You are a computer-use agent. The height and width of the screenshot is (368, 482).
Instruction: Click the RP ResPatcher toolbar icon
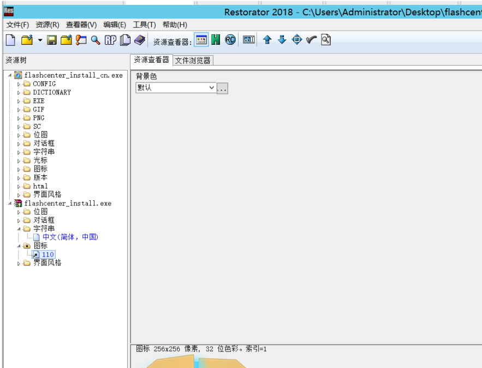pyautogui.click(x=110, y=40)
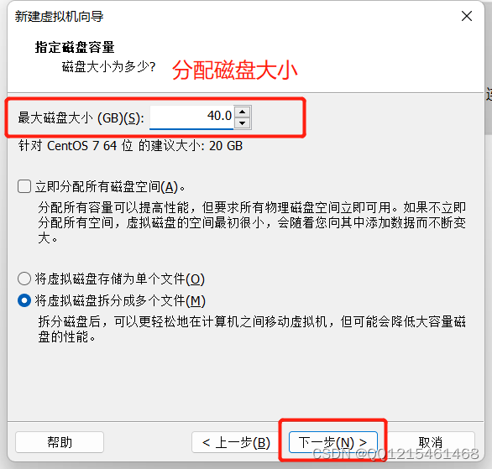Click the 拆分磁盘后 description paragraph
Image resolution: width=492 pixels, height=469 pixels.
252,329
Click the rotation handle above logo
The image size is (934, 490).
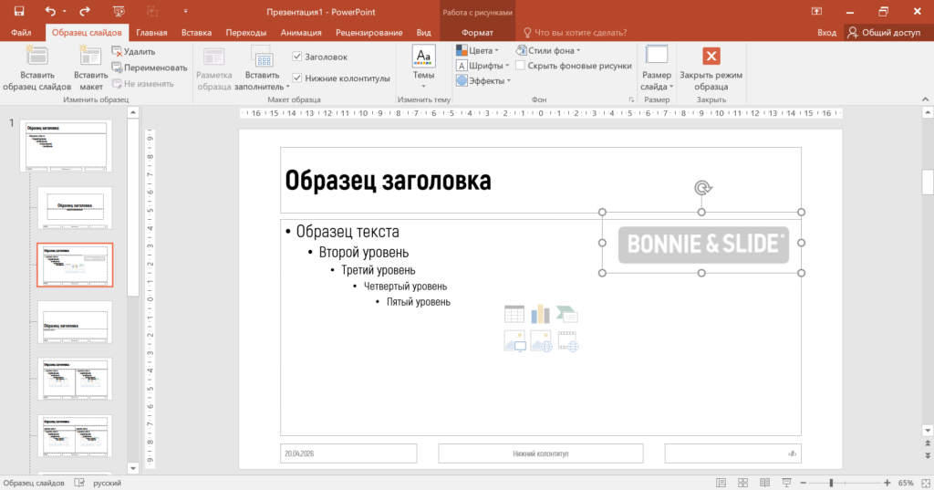click(x=702, y=188)
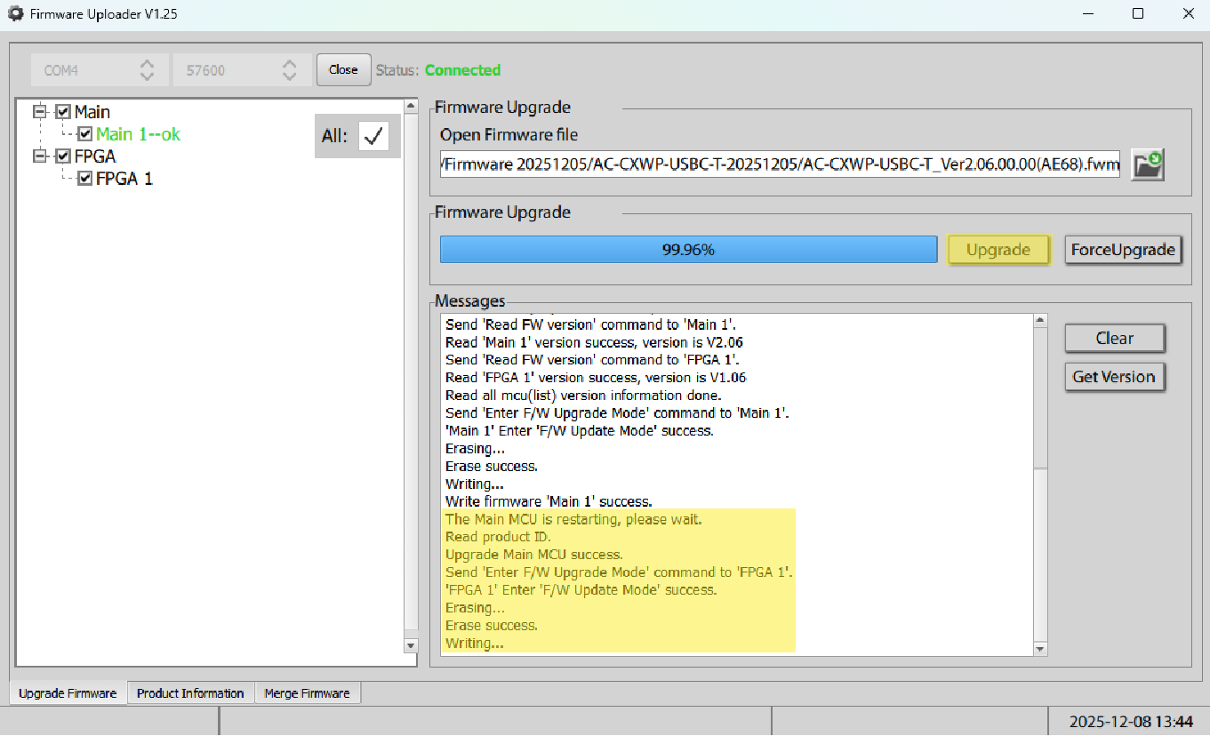Uncheck the Main tree checkbox

pyautogui.click(x=63, y=112)
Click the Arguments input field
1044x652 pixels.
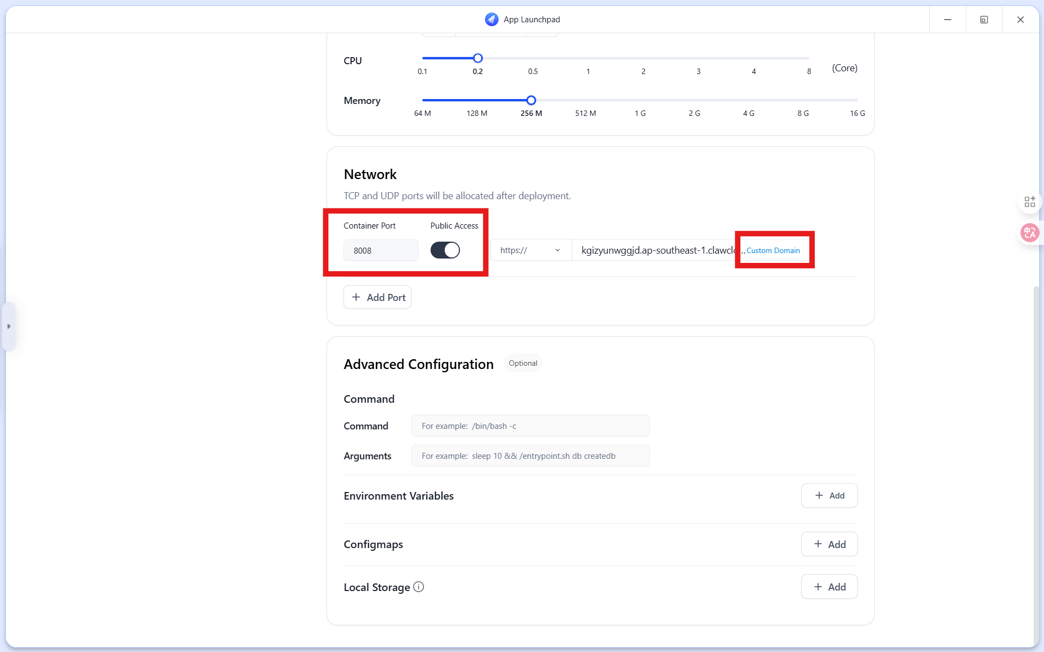pos(530,456)
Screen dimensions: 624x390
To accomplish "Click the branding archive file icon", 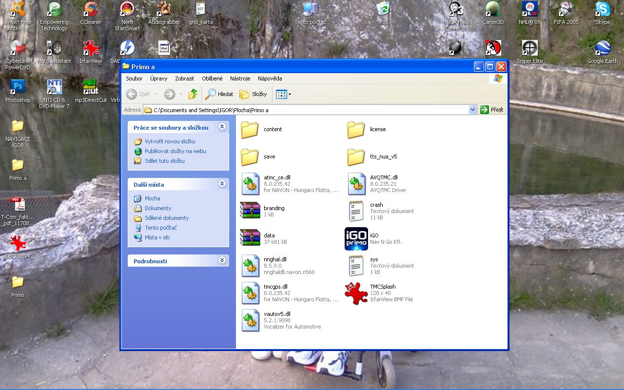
^^^^^^^^^^^^^^^^
What is needed is an exact copy of the data, with the pictures removed.

You are a computer-use agent. The height and width of the screenshot is (368, 482).
Instruction: Click the RP ResPatcher toolbar icon
pyautogui.click(x=110, y=40)
Click the 拆分磁盘后 description paragraph
Image resolution: width=492 pixels, height=469 pixels.
252,329
Click the rotation handle above logo
The image size is (934, 490).
click(x=702, y=188)
Uncheck the Main tree checkbox

pyautogui.click(x=63, y=112)
Click the Arguments input field
1044x652 pixels.
pos(530,456)
Screen dimensions: 624x390
To accomplish "Click the branding archive file icon", 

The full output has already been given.